Le 20 juin 2018, le village de Bure se réveillait avec près de 200 gendarmes déployés, l’arrestation de 8 personnes et la perquisition de 11 lieux de vie et d’organisation de la lutte contre le projet d’enfouissement de déchets nucléaires. Le procès se tiendra le 1er, 2 et 3 juin prochains. Les personnes arrêtées sont accusées de former une « association de malfaiteurs », accusation fourre-tout, à la fois très lourde de conséquences en termes de peine (jusqu’à 10 ans de prison et 150.000 euros d’amende) et dont l’usage est éminemment politique.
Un objectif clair : écraser la lutte
La mobilisation du délit d’association de malfaiteurs vise explicitement à terroriser, à défaire les liens, et à dissuader les opposant.es de s’engager. Le champ d’application contemporain de l’association de malfaiteurs élargit la notion « d’association », permettant ainsi une criminalisation de masse.
Ainsi, comme le soulignent des opposants au projet d’enfouissement de déchets nucléaires à Bure : « Prêter sa voiture, participer à l’achat de tissu avant une manifestation, avoir ses empreintes sur une bouteille plastique, son ADN sur une écharpe, être co-propriétaire ou co-gérant·e d’un lieu collectif où sont trouvées des fusées d’artifice, etc. tout devient présomption de culpabilité, de complicité, et donc de participation à une Association de Malfaiteurs.
Nourrir, accueillir, loger, mettre à disposition des moyens de communication (téléphone, internet, photocopieur, etc.) dans un lieu privé ou collectif relève directement de l’Association de Malfaiteurs, si les personnes accueillies prennent part, ailleurs, à des manifestations où sont commis des actes délictueux ».
Ce qui s’est passé à Bure n’est pas anodin. Et d’ailleurs les questions posées lors des auditions et les moyens de l’enquête mobilisés ne laissent aucun doute : l’objectif est clairement de s’en prendre aux structures qui permettent à nos luttes de vivre et de se défendre, à toutes ces petites ou grandes solidarités qui font vivre nos luttes. À travers les personnes arrêtées, et les questions posées, ce sont en effet les outils collectifs que représentent le soutien juridique, les groupes de soin ou encore les groupes d’automedia qui sont visés.

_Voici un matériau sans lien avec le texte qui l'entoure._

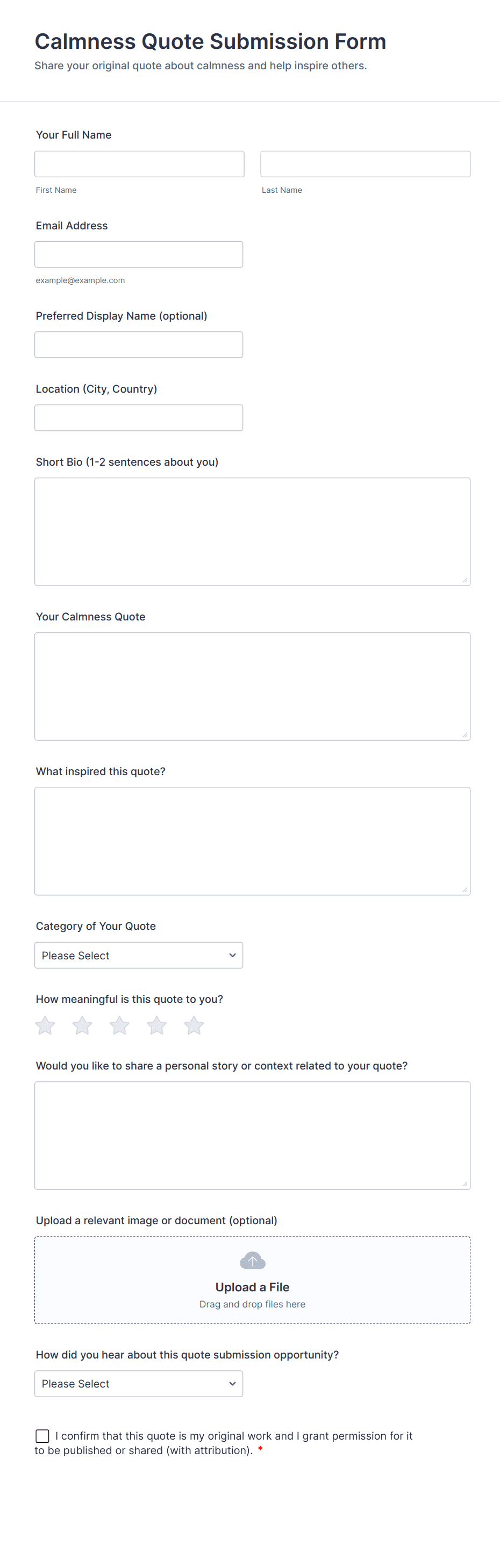Screen dimensions: 500x1568
Task: Click the Your Calmness Quote text area
Action: tap(252, 686)
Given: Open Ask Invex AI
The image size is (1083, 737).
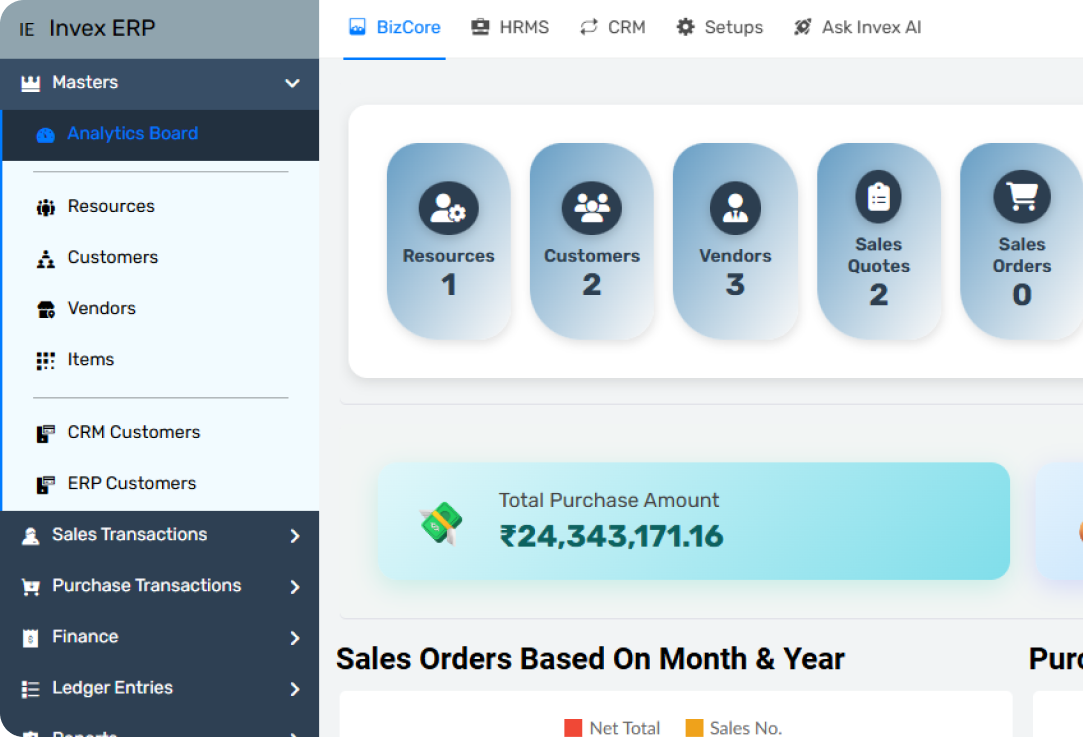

On se rappelle à ce titre de la fermeture du site Linksunten Indymedia en Allemagne en 2017 après le flamboyant G20 à Hambourg, et des menaces d’interdiction adressées à Indymedia Grenoble en France après la publication de revendications d’actions. L’offensive de l’État vise à détruire les réseaux d’entraide, de soutien et de communication, tout en faisant planer un climat de peur au-dessus de toutes celles et ceux qui s’organisent politiquement, ou qui se montrent simplement solidaires des luttes. À peu de choses près la même stratégie que pour les manifestations : terroriser, par la peine de prison, ou par la menace de la blessure ou de la mutilation, pour dissuader de se joindre à la lutte.
L’utilisation de l’association de malfaiteurs a une histoire, réactualisée à chaque nouvelle affaire : elle a déjà servi à fragmenter des réseaux de lutte et d’amitié grâce à des constructions policières fomentées par les services de renseignement. En janvier 2008, c’était l’affaire dite « des mauvaises intentions » qui envoyait plusieurs personnes en détention, accusées d’avoir fabriqué des engins explosifs (en l’état, des fumigènes artisanaux et des crève-pneus) alors qu’elles se rendaient à une manif au CRA de Vincennes.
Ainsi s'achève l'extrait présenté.